Around March, my husband started to complain.
“Why haven’t we had another parent-teacher conference?” he asked.
Using my super sleuth powers, I started digging. For the first time since the start of the school year, I logged into Power School — a must for parents of older children who want to track their kids’ assignments and test scores to make sure they’re not falling behind — and started to nose around.
A few clicks later, suddenly, there they were: my son’s grades — for three quarters. They weren’t actual letter grades, but numbers showing if he’d attained certain skills in kindergarten. We’d missed all of them.
Paper report cards, it turns out, have gone the way of cassette tapes, answering machines and VCRs in a growing number of Metro Detroit school districts.

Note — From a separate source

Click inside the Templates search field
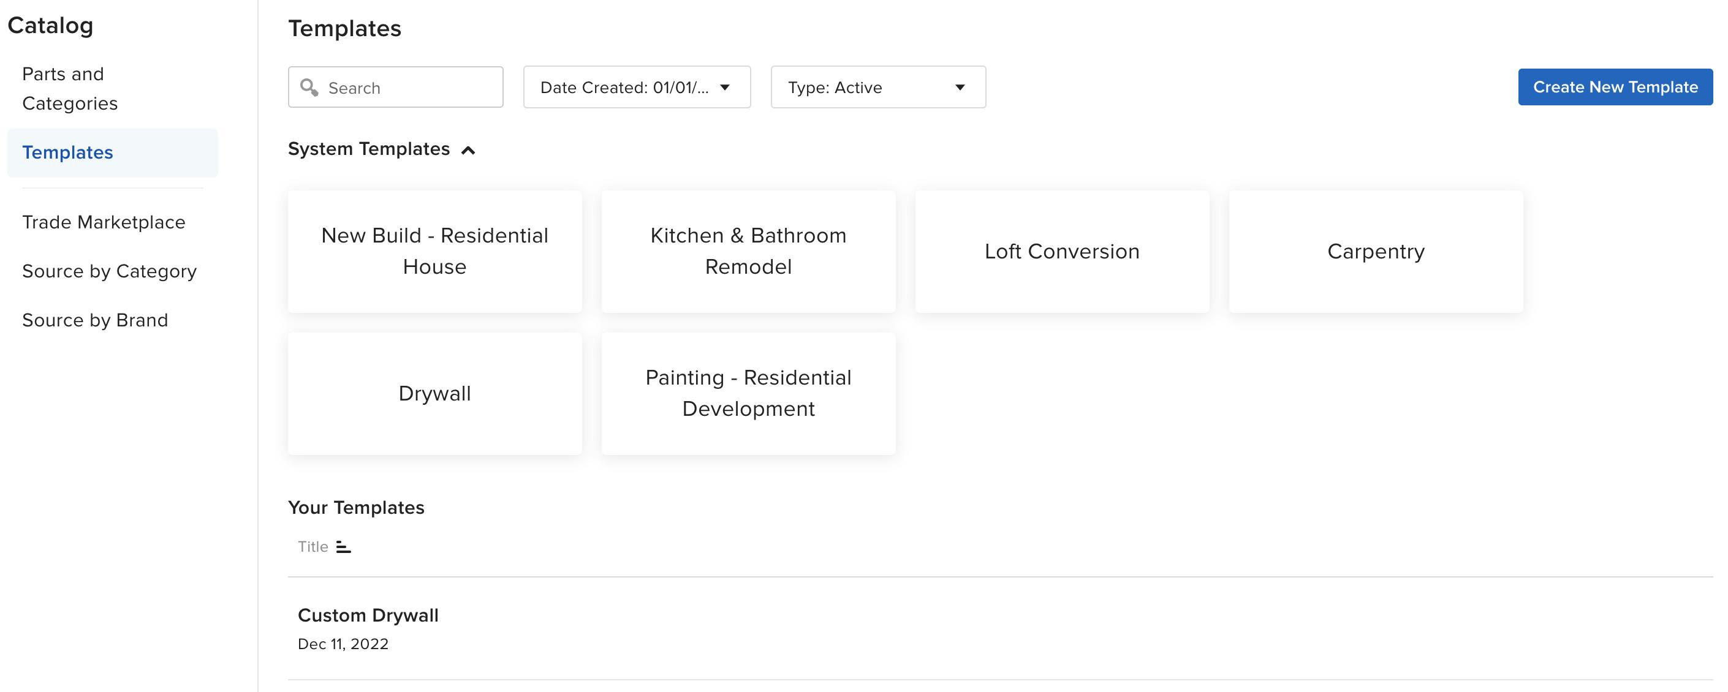The height and width of the screenshot is (692, 1728). tap(396, 86)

Still, as our society becomes ever more digital, converting nearly everything from pictures to songs into portable electronic files, I wonder about those people still clinging to their flip phones. Are we leaving people who aren’t tech savvy behind? Even signing up to volunteer at your child’s school now requires an email account in many places, followed by creating an account on websites such as Signup Genius.
“I’m old-fashioned. I like paper,” said one mom I met at a PTO meeting.
But holding on to the past isn’t really an option in some school districts.
Walled Lake Consolidated Schools, the largest school district in Oakland County, switched to online report cards a few years ago and now uses a system called Skyward/Family Access to post students’ grades.
“Parents receive family access Skyward codes and use this system to receive student progress reports and a lot of other communication from teachers and administrators in the district,” said Judy Evola, the district’s director of community relations and marketing, in an email. “Any parent who doesn’t have access to a computer can call their school office to receive a paper copy of their child’s report card.”
Many districts do both: post grades online and issue paper report cards. Grosse Pointe Public Schools has an electronic notification system, but issues paper report cards, too, except in high school.
Dearborn Public Schools uses a system offered through Wayne County’s intermediate school district, but still sends home paper report cards.
“With 14,000 of our 20,000 students on free and reduced lunch, I don’t think we will be phasing out paper report cards anytime soon,” said Dearborn spokesman David Mustonen in an email.
In our district, West Bloomfield, parents can request a paper report card. They just have to go to their school’s office and staff will print one up. But all report cards are accessible first on Power School.
For now, I finally feel up to speed about how my son is doing in kindergarten. Yes, it took seven months to figure it out, but we’re all learning something new this school year. I’ll be more on top of things next year — so long as I remember to log in.